Rock Star Tom Hartley in the News

I like to tease Tom that he is a rock star at Fort Frederica.  When he dresses in his British soldier uniform, people flock to him.  We can have five people in the park, but Tom starts talking about his musket and suddenly there are 30 people standing around listening to him.  I think there are more pictures of Tom taken in the soldier uniform than of Tom taken in his entire life previously.

Recently Larry Hobbs, a columnist for the Brunswick News, came out and interviewed Tom.  The result was three articles on Tom in the newspaper over the course of the next week.  We now have people come in to the Visitor Center and ask if the soldier that was in the paper is in the park today.  Sheesh.  It can be hard to live with someone who is so famous.  All those years teaching and Tom gains fame by being a British soldier.

Of course, Tom is a rock star as a British soldier.  He looks great wearing his uniform and he never complains about all the layers of clothing or the gear he has to cart around.  People love to get their picture taken with him.  Sometimes children think he is a bad guy because of the red coat, but then he patiently explains that we were all British colonists before the American revolution.

STUDY QUESTIONS »
(a) According to the post about Tom Hartley, how many articles on Tom ran in the newspaper after his interview?
(b) Please copy out the post about Tom Hartley from "I like to tease" up to and including "entire life previously.".
Rely only on the post about Tom Hartley.

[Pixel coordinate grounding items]
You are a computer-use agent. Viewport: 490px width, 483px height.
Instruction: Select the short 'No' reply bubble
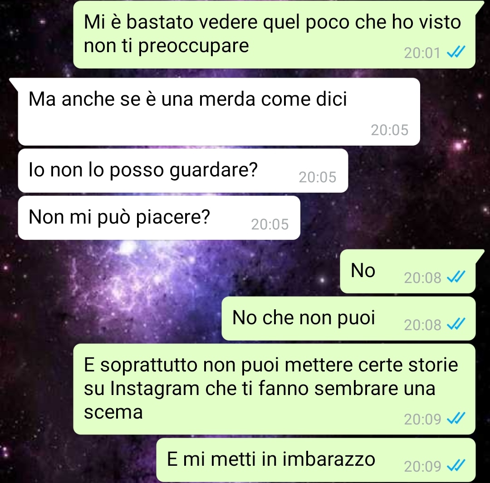point(407,271)
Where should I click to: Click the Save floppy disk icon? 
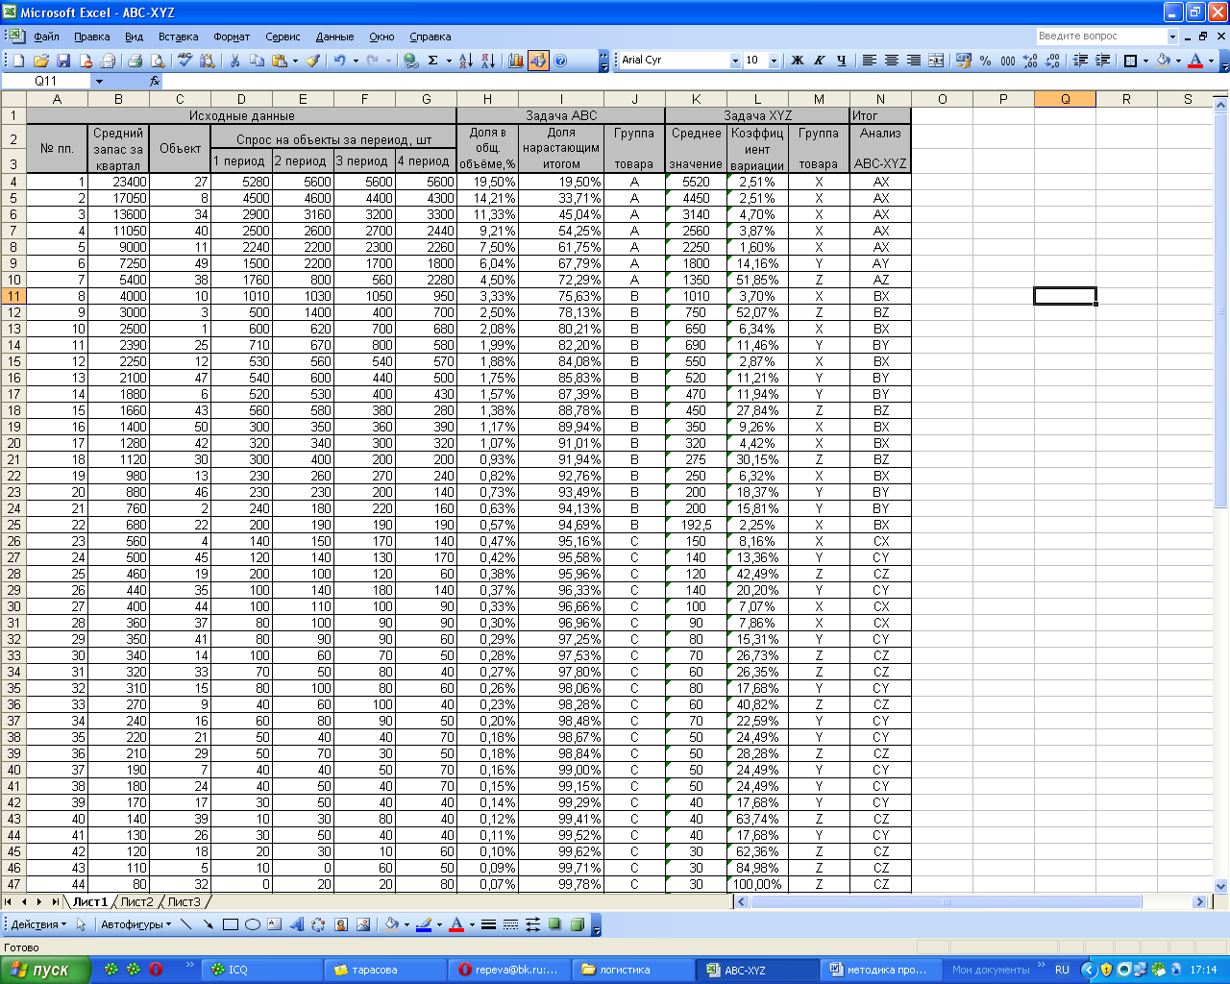point(63,61)
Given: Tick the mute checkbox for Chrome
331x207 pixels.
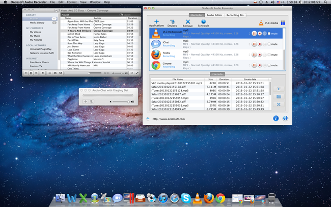Looking at the screenshot, I should [269, 66].
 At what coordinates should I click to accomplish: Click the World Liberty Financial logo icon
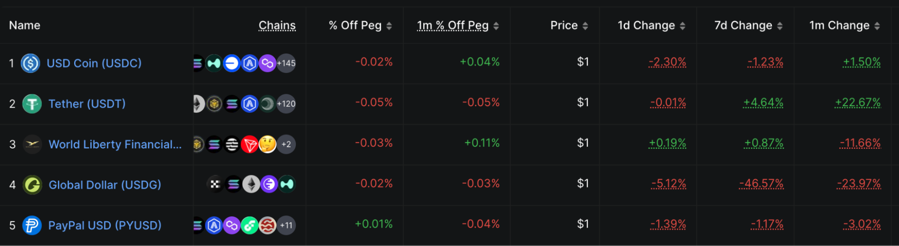(32, 144)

SOLUTIONS TO THE PROBLEMS »
(a) Three articles, over the course of the next week.

(b)
I like to tease Tom that he is a rock star at Fort Frederica.  When he dresses in his British soldier uniform, people flock to him.  We can have five people in the park, but Tom starts talking about his musket and suddenly there are 30 people standing around listening to him.  I think there are more pictures of Tom taken in the soldier uniform than of Tom taken in his entire life previously.